━━━━━ Study material ━━━━━

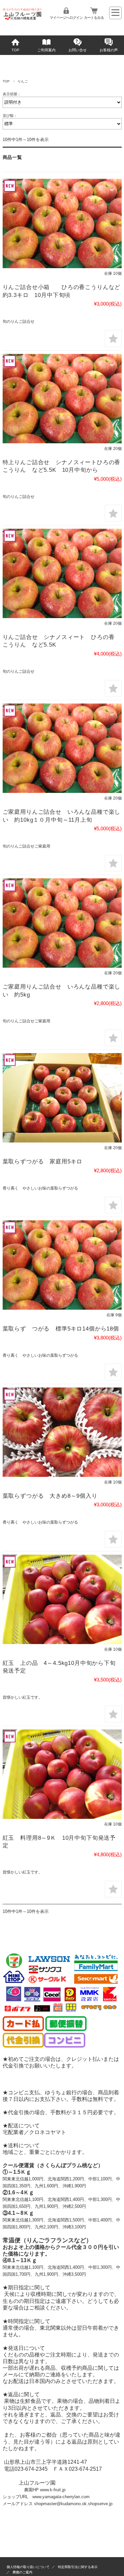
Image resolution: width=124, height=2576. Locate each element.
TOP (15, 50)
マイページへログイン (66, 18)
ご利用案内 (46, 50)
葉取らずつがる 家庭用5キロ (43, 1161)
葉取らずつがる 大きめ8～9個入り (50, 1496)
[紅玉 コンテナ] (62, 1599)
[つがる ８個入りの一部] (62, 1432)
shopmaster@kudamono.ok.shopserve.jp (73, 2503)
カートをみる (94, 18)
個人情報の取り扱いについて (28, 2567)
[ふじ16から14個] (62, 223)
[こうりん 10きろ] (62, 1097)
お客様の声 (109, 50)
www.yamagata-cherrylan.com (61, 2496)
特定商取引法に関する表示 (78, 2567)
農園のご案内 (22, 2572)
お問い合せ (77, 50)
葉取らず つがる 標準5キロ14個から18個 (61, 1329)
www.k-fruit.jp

━━━━━

> Assignment: Every entry above is to be set down exactly; the pictures are to be left out.

> Answer below:
Image resolution: width=124, height=2576. Locate each element.
TOP (15, 50)
マイページへログイン (66, 18)
ご利用案内 (46, 50)
葉取らずつがる 家庭用5キロ (43, 1161)
葉取らずつがる 大きめ8～9個入り (50, 1496)
[紅玉 コンテナ] (62, 1599)
[つがる ８個入りの一部] (62, 1432)
shopmaster@kudamono.ok.shopserve.jp (73, 2503)
カートをみる (94, 18)
個人情報の取り扱いについて (28, 2567)
[ふじ16から14個] (62, 223)
[こうりん 10きろ] (62, 1097)
お客様の声 (109, 50)
www.yamagata-cherrylan.com (61, 2496)
特定商取引法に関する表示 (78, 2567)
農園のご案内 (22, 2572)
お問い合せ (77, 50)
葉取らず つがる 標準5キロ14個から18個 (61, 1329)
www.k-fruit.jp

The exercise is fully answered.